Realized I'm late to the party for the first post but hooray the little man ate for you!!! Congrats! Pumpkin Pie is such a cute name you decided to go with!

Hoping he will eat again tonight for you on his own! You can do it little pumpkin!

----------

_tttaylorrr_ (10-22-2017)

----------


## tttaylorrr

> tonight is feeding night for the two youngsters!!! it will be Pumpkin's 4th feeding attempt (and hopefully 2nd successful feeding), and Coffee Bean will be offered her first rat (pup)! i'm posting now because i'm honestly too excited, and i'm hoping Pumpkin will take the feeder from his enclosure instead of me picking him up! i just want him to eat so i can handle him!!! I'M JUST VERY EXCITED!


i was so excited about this i forgot i was going 3hrs out of town this weekend. sorry there hasn't been an update to this, but i didn't want to feed when i wasn't going to be home! this feeding is tonight, and i hope it goes well!!!

----------


## tttaylorrr

not much to see but Pumpkin struck at the feeder from the tongs!!! progress!

i'm waiting to see the tail disappear. LOL.

----------

_Albert Clark_ (11-14-2017),_BallPythonWannaBe_ (10-23-2017)

----------


## tttaylorrr

here's an update on this guy:

still haven't hit magic number 3 yet, but i've been fighting with the seasonal change in temps and losing; i know he's too cold to want to eat.  :Sad:  i finally got Spaghetti's temps squared away (who ate this morning) and now Pumpkin Pie will be getting all of my attention until he's comfortable. tubs are still new to me so i'm still learning how to keep the temps where they should be.

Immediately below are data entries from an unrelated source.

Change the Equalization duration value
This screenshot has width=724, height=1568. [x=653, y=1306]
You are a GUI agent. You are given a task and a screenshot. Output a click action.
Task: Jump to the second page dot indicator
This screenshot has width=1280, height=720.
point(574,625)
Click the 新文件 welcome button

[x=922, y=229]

Pumpkin will be getting a full tub cleaning when i get home after work. i'd like to start setting up Coffee Bean and Spaghetti's 32qt tubs tonight if i can. i plan to rearrange where everyone's enclosure are if the tubs get set up.

ramble, ramble. lots of stuff to do. i feel like i'm letting him down. *STUPID WEATHER.*

----------


## tttaylorrr

*banging fists on table* NUMBER THREE! NUMBER THREE! NUMBER THREE!

----------

_Kam_ (01-21-2018),_Starscream_ (11-06-2017)

----------


## Moriah_Boell

> *banging fists on table* NUMBER THREE! NUMBER THREE! NUMBER THREE!


Woooo!! That's so exciting!  you go lil pumpkin!!! 


Sent from my iPhone using Tapatalk

----------

_tttaylorrr_ (11-06-2017)

----------


## tttaylorrr

> *banging fists on table* NUMBER THREE! NUMBER THREE! NUMBER THREE!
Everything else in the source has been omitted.